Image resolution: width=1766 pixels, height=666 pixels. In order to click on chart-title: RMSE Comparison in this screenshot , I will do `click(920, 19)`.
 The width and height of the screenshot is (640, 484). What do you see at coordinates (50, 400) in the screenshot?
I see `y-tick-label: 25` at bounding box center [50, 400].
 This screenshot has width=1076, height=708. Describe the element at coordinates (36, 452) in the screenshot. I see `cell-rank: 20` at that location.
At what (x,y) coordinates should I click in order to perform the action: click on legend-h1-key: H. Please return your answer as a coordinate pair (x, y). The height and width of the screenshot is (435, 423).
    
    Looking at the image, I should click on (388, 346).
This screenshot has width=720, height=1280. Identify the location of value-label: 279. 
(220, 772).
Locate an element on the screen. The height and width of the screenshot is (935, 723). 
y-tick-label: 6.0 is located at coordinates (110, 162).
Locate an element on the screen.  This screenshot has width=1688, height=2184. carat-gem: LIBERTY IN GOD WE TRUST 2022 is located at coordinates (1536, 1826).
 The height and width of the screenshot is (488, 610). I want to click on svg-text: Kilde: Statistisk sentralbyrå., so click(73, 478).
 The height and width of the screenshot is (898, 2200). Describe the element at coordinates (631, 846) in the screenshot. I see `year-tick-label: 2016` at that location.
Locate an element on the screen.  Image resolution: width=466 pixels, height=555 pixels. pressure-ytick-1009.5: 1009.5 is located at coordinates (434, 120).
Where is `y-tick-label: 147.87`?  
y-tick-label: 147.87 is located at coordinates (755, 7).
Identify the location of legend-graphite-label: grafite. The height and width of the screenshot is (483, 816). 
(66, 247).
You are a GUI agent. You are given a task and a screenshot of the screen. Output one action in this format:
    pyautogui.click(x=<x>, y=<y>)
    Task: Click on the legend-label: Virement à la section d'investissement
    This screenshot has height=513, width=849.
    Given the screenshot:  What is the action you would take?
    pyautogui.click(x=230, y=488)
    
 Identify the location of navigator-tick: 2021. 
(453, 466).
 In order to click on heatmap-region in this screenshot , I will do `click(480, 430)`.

▸ Task objective: Retype the records exactly, from the line containing "coordinates (1536, 1826)." through the last line of the records, including both ends.

▸ The completed task:
Locate an element on the screen.  This screenshot has width=1688, height=2184. carat-gem: LIBERTY IN GOD WE TRUST 2022 is located at coordinates (1536, 1826).
 The height and width of the screenshot is (488, 610). I want to click on svg-text: Kilde: Statistisk sentralbyrå., so click(73, 478).
 The height and width of the screenshot is (898, 2200). Describe the element at coordinates (631, 846) in the screenshot. I see `year-tick-label: 2016` at that location.
Locate an element on the screen.  Image resolution: width=466 pixels, height=555 pixels. pressure-ytick-1009.5: 1009.5 is located at coordinates (434, 120).
Where is `y-tick-label: 147.87`?  
y-tick-label: 147.87 is located at coordinates (755, 7).
Identify the location of legend-graphite-label: grafite. The height and width of the screenshot is (483, 816). 
(66, 247).
You are a GUI agent. You are given a task and a screenshot of the screen. Output one action in this format:
    pyautogui.click(x=<x>, y=<y>)
    Task: Click on the legend-label: Virement à la section d'investissement
    This screenshot has height=513, width=849.
    Given the screenshot:  What is the action you would take?
    pyautogui.click(x=230, y=488)
    
 Identify the location of navigator-tick: 2021. 
(453, 466).
 In order to click on heatmap-region in this screenshot , I will do `click(480, 430)`.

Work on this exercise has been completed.